Supplied records:
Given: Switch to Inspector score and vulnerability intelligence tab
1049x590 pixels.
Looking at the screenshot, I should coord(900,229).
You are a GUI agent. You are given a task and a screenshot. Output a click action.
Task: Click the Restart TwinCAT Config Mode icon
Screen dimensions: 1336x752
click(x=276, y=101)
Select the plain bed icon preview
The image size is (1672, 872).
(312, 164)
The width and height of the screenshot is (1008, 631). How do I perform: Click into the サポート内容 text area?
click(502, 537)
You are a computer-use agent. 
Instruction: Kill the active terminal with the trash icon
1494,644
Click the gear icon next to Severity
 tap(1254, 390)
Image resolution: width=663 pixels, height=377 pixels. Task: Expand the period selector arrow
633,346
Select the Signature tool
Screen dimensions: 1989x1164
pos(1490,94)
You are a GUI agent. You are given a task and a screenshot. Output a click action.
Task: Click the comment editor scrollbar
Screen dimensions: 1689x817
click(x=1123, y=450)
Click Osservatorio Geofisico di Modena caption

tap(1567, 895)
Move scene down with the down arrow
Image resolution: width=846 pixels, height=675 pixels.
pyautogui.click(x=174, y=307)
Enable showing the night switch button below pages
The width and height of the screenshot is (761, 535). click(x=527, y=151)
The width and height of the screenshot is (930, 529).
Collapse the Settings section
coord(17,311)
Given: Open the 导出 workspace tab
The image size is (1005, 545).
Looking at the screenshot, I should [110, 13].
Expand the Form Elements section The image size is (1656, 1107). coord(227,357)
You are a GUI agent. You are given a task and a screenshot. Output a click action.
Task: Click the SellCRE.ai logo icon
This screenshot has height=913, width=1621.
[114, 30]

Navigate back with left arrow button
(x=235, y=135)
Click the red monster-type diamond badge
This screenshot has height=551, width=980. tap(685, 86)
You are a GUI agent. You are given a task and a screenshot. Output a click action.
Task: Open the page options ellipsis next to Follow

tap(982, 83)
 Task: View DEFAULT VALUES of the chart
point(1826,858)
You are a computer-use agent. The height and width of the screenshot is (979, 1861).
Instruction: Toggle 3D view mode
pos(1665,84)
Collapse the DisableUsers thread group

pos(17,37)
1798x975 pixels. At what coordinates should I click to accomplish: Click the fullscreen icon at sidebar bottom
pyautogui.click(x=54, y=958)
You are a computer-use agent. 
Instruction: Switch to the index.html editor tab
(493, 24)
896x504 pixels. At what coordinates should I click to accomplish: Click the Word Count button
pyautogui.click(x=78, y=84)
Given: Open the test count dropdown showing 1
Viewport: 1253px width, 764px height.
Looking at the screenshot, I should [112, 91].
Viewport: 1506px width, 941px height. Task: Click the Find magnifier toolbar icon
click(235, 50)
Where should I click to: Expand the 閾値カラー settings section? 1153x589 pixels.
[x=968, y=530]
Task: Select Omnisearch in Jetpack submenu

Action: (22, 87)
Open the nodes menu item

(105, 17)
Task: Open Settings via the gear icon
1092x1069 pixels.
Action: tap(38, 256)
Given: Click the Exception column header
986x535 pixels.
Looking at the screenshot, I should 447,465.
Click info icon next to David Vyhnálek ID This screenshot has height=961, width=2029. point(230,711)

What you should do: Quote all the records. Keep every word exact.

Written solution:
Given: Switch to Inspector score and vulnerability intelligence tab
1049x590 pixels.
Looking at the screenshot, I should coord(900,229).
You are a GUI agent. You are given a task and a screenshot. Output a click action.
Task: Click the Restart TwinCAT Config Mode icon
Screen dimensions: 1336x752
click(x=276, y=101)
Select the plain bed icon preview
The image size is (1672, 872).
(312, 164)
The width and height of the screenshot is (1008, 631). How do I perform: Click into the サポート内容 text area?
click(502, 537)
You are a computer-use agent. 
Instruction: Kill the active terminal with the trash icon
1494,644
Click the gear icon next to Severity
 tap(1254, 390)
Image resolution: width=663 pixels, height=377 pixels. Task: Expand the period selector arrow
633,346
Select the Signature tool
Screen dimensions: 1989x1164
pos(1490,94)
You are a GUI agent. You are given a task and a screenshot. Output a click action.
Task: Click the comment editor scrollbar
Screen dimensions: 1689x817
click(x=1123, y=450)
Click Osservatorio Geofisico di Modena caption

tap(1567, 895)
Move scene down with the down arrow
Image resolution: width=846 pixels, height=675 pixels.
pyautogui.click(x=174, y=307)
Enable showing the night switch button below pages
The width and height of the screenshot is (761, 535). click(x=527, y=151)
The width and height of the screenshot is (930, 529).
Collapse the Settings section
coord(17,311)
Given: Open the 导出 workspace tab
The image size is (1005, 545).
Looking at the screenshot, I should [110, 13].
Expand the Form Elements section The image size is (1656, 1107). coord(227,357)
You are a GUI agent. You are given a task and a screenshot. Output a click action.
Task: Click the SellCRE.ai logo icon
This screenshot has height=913, width=1621.
[114, 30]

Navigate back with left arrow button
(x=235, y=135)
Click the red monster-type diamond badge
This screenshot has height=551, width=980. tap(685, 86)
You are a GUI agent. You are given a task and a screenshot. Output a click action.
Task: Open the page options ellipsis next to Follow

tap(982, 83)
 Task: View DEFAULT VALUES of the chart
point(1826,858)
You are a computer-use agent. The height and width of the screenshot is (979, 1861).
Instruction: Toggle 3D view mode
pos(1665,84)
Collapse the DisableUsers thread group

pos(17,37)
1798x975 pixels. At what coordinates should I click to accomplish: Click the fullscreen icon at sidebar bottom
pyautogui.click(x=54, y=958)
You are a computer-use agent. 
Instruction: Switch to the index.html editor tab
(493, 24)
896x504 pixels. At what coordinates should I click to accomplish: Click the Word Count button
pyautogui.click(x=78, y=84)
Given: Open the test count dropdown showing 1
Viewport: 1253px width, 764px height.
Looking at the screenshot, I should [112, 91].
Viewport: 1506px width, 941px height. Task: Click the Find magnifier toolbar icon
click(235, 50)
Where should I click to: Expand the 閾値カラー settings section? 1153x589 pixels.
[x=968, y=530]
Task: Select Omnisearch in Jetpack submenu

Action: (22, 87)
Open the nodes menu item

(105, 17)
Task: Open Settings via the gear icon
1092x1069 pixels.
Action: tap(38, 256)
Given: Click the Exception column header
986x535 pixels.
Looking at the screenshot, I should 447,465.
Click info icon next to David Vyhnálek ID This screenshot has height=961, width=2029. point(230,711)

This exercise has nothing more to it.